Его попутчик вскинул брови, но лысый, раскрыв меню, показал ему цены.
— Закуска тоже!
Охранники, широко расставив ноги, перегородили вход, пуская только девушек, которые, услышав о бесплатном угощении, прилетели, как мухи на сладкое. В приглушённом свете женщины казались красивее, мужчины — умнее, а разбавленный коньяк — крепким.
— Ну и пьют у вас на Севере! — пытаясь перекричать музыку, нагнулся лысый к бармену.

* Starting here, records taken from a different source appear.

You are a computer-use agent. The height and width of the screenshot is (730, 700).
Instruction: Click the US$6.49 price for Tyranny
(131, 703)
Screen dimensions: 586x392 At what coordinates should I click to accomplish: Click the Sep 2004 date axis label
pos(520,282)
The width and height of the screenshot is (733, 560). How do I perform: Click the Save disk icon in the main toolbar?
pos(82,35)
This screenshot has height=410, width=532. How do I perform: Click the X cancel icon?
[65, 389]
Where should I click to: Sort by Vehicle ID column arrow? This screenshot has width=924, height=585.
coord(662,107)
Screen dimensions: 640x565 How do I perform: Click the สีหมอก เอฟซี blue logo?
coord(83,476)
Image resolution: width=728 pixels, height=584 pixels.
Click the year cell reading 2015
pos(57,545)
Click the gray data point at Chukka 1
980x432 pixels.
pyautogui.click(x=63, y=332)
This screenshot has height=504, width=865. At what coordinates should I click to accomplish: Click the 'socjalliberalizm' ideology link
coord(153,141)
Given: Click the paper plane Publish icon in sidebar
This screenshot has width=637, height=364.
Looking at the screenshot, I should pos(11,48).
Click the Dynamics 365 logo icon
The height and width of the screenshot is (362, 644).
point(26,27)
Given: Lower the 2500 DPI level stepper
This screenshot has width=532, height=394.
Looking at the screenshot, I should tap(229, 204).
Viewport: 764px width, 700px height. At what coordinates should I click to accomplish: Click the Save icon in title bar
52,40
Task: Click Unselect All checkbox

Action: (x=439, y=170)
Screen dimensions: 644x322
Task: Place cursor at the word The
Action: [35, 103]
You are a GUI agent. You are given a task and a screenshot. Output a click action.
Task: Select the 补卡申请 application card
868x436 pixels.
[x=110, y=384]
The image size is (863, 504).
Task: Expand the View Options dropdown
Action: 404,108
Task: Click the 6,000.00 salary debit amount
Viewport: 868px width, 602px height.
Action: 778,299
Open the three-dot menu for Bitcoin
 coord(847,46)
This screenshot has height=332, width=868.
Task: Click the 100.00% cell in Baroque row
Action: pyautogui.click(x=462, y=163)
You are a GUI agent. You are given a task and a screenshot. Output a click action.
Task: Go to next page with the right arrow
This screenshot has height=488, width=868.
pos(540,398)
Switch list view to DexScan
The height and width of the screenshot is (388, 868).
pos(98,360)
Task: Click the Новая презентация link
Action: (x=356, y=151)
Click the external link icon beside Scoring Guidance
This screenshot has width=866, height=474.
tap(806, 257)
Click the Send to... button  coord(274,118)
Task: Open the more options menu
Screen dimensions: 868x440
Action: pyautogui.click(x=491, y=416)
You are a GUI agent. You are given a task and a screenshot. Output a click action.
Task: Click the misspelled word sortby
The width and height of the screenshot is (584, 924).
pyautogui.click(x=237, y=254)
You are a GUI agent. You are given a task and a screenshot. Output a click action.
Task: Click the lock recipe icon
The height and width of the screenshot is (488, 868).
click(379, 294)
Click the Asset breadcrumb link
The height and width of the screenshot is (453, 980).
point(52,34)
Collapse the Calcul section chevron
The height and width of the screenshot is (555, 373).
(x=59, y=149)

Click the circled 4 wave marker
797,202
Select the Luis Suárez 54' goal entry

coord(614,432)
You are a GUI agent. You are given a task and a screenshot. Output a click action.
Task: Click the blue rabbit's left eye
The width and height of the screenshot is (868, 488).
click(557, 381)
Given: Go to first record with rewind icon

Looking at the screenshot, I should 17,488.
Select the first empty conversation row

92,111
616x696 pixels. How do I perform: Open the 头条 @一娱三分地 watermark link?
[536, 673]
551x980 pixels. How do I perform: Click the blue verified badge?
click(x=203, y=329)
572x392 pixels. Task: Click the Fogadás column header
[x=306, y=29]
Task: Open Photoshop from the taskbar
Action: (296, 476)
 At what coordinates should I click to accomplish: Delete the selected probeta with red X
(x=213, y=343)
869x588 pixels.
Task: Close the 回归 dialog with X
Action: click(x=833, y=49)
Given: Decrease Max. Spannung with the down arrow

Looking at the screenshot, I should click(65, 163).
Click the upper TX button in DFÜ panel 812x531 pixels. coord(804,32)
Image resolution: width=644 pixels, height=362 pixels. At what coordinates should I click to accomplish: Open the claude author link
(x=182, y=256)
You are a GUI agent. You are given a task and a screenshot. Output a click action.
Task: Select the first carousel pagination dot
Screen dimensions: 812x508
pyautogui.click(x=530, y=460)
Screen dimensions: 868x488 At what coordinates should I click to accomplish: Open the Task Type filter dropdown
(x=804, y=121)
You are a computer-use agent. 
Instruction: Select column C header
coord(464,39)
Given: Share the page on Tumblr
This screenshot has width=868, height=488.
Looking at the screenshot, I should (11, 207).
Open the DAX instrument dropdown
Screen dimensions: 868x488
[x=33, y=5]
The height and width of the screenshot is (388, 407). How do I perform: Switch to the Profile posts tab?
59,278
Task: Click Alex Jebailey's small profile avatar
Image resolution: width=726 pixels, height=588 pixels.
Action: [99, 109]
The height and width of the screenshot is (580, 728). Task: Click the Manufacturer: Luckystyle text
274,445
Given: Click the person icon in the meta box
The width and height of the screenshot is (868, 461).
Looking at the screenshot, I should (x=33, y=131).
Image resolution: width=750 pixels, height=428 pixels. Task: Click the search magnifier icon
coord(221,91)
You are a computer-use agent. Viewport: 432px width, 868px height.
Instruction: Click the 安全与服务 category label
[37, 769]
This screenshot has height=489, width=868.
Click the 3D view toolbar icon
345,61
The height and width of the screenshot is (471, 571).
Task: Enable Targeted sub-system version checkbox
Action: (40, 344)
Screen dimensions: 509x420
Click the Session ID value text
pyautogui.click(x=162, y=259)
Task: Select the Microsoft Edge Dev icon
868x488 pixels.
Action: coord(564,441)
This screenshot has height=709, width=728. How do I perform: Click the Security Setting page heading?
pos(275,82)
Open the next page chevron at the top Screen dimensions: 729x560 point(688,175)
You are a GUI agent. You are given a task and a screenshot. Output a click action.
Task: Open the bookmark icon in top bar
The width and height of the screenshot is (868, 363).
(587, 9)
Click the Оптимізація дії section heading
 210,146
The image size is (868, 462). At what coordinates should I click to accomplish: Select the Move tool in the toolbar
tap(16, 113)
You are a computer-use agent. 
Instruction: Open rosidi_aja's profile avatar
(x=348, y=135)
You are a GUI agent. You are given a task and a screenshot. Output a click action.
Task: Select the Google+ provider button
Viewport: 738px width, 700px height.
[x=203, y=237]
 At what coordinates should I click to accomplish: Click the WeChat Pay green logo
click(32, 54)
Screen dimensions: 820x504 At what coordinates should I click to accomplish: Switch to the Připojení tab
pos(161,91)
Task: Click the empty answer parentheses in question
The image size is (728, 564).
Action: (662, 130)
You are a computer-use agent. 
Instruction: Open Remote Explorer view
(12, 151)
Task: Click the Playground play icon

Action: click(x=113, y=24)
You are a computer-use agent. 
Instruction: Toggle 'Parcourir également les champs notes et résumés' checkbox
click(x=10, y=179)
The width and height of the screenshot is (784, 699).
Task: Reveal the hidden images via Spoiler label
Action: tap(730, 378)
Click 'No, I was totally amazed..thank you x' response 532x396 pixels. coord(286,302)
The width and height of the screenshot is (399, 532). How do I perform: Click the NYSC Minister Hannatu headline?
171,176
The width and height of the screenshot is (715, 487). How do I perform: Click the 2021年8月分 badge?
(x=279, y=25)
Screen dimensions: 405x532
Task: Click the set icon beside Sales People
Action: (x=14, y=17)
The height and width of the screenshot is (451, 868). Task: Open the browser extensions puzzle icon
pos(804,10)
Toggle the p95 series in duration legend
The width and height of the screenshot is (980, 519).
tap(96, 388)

Девицы, мелькавшие перед глазами, как в калейдоскопе, не прерывая танца, опрокидывали бокалы с выпивкой, по-мужицки выдыхая и тряся головой. Изрядно пьяные, москвичи, выворачивая бумажники, сорили деньгами: швыряли на стойку, бросали на пол, засовывали свёрнутые банкноты в декольте, и женские лица сливались у них в одно, так что в пьяном угаре мерещилось, будто бар до отказа набит близняшками с пунцовыми от коньяка щеками, холодными глазами и широкими, развёрзнутыми, словно рудный карьер, ртами, которые смеялись, кричали и галдели так, что звенело в ушах.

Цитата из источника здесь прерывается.